**TÂCHES À RÉALISER**
1. Dans le texte sur la soirée « Ce si proche Orient », remplacez « quatorze » par « douze », puis recopiez tout ce qui va de « Cette paix… si » jusqu'à « de Tamir Greenberg. ».
2. Poursuivez le texte sur la soirée « Ce si proche Orient » après sa dernière phrase.

**PASSAGE EXTRAIT**
Cette paix… si loin, si proche

 

À grand sujet, grande scène… surtout lorsqu’il s’agit du conflit israélo-arabe. Sujet brûlant, en effet ! Cette soirée, au titre évocateur, « Ce si proche Orient », était présentée par Miguel-Angel Estrella et organisée par la Foire Saint-Germain et son directeur artistique, Franck-Olivier Laferrère. À cette occasion, des artistes exceptionnels, dans un lieu hautement symbolique : quatorze comédiens, sur la scène de l’Odéon-Théâtre de l’Europe. Tous rassemblés sous la direction de François Leclère, pour la lecture d’« Hébron », une pièce de Tamir Greenberg.

 

foire-saint-germainQuand le théâtre se mêle à l’actualité, il peut aussi devenir émouvant. Parce que le regard qui est porté n’est pas celui d’un acteur politique, mais bien celle d’une conscience qui va par-delà les frontières. De cette guerre au Proche-Orient, la télévision vomit en permanence des scènes d’horreur. Nous, mais aussi François Leclère et beaucoup d’autres, avons grandi avec ces images terribles. Cette guerre est là, depuis si longtemps déjà. Si proche, oui, mais si loin aussi. Si loin de notre conscience, de notre quotidien. Et c’est cette conscience que Franck-Olivier Laferrère et son équipe artistique avaient envie de partager. Un engagement, non pas pour un conflit, non pas pour un parti… mais en faveur de la paix.

**DONNÉES FOURNIES**
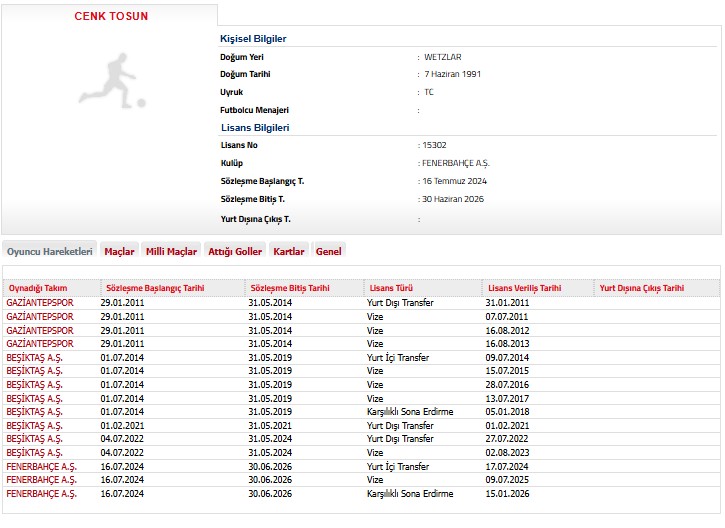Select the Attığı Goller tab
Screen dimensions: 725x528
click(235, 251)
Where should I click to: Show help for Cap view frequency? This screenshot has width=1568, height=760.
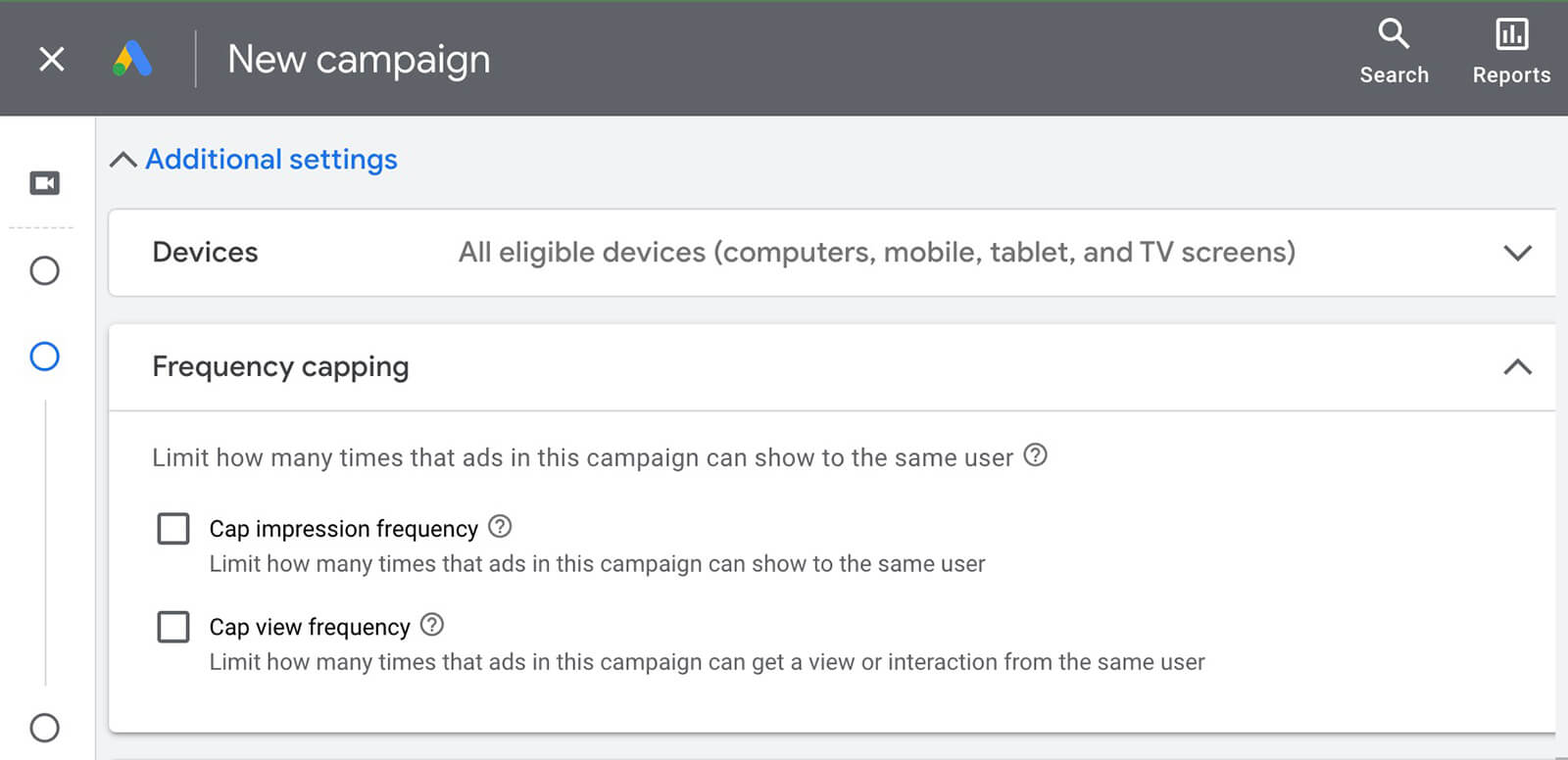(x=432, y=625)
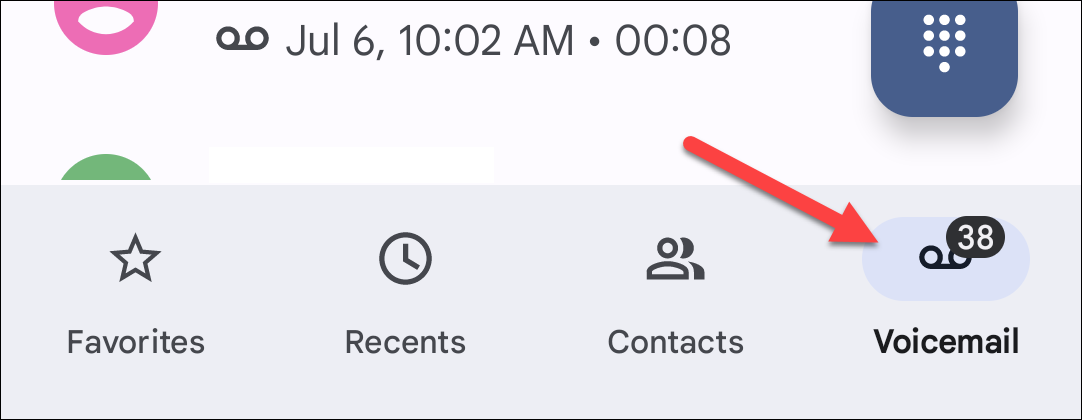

**RÉPONSES PAR TÂCHE**
1.
Cette paix… si loin, si proche

 

À grand sujet, grande scène… surtout lorsqu’il s’agit du conflit israélo-arabe. Sujet brûlant, en effet ! Cette soirée, au titre évocateur, « Ce si proche Orient », était présentée par Miguel-Angel Estrella et organisée par la Foire Saint-Germain et son directeur artistique, Franck-Olivier Laferrère. À cette occasion, des artistes exceptionnels, dans un lieu hautement symbolique : douze comédiens, sur la scène de l’Odéon-Théâtre de l’Europe. Tous rassemblés sous la direction de François Leclère, pour la lecture d’« Hébron », une pièce de Tamir Greenberg.

2.
 

Belle initiative, orchestrée par un invité de qualité : Miguel-Angel Estrella. C’est en toute humilité que ce grand pianiste argentin a ouvert la soirée pour nous rappeler que « la presse ne parle pas assez de ces choses magnifiques qui se passent aussi au milieu des choses atroces ». Ce soir-là, c’était Tamir Greenberg et sa pièce, Hébron, qui était à l’honneur. Un auteur israélien que nous connaissons mal en France, mais dont il faut absolument retenir le nom. Si ce poète et dramaturge est largement reconnu en Israël, il est traduit depuis peu aux éditions Théâtrales. Hébron est en effet un petit bijou d’intelligence et d’émotion : deux familles, l’une israélienne, l’autre palestinienne, s’affrontent. Chacune a ses morts et ses rancunes. Dans chaque camp, la haine est forte et justifiée. Mais dans cet imbroglio sans fin, la Nature, ici personnifiée, se réveille, et conduit les deux peuples à une inexorable catastrophe.

 

Pour dire ce texte, plein de poésie et de philosophie, quatorze comédiens sont venus sur la grande scène de l’Odéon-Théâtre de l’Europe. Cette lecture théâtralisée de la pièce a suffi à donner le ton à cette œuvre superbe. Quelques noms, quelques monstres de la scène ont pu y déployer leurs talents : par exemple, dans un face-à-face douloureux et difficile, Louis Beyler et Christophe Brault représentaient les dirigeants de chaque parti. Deux acteurs magnifiques pour symboliser deux camps, Palestiniens et Israéliens, pris dans un étau qui devient rapidement impossible à desserrer.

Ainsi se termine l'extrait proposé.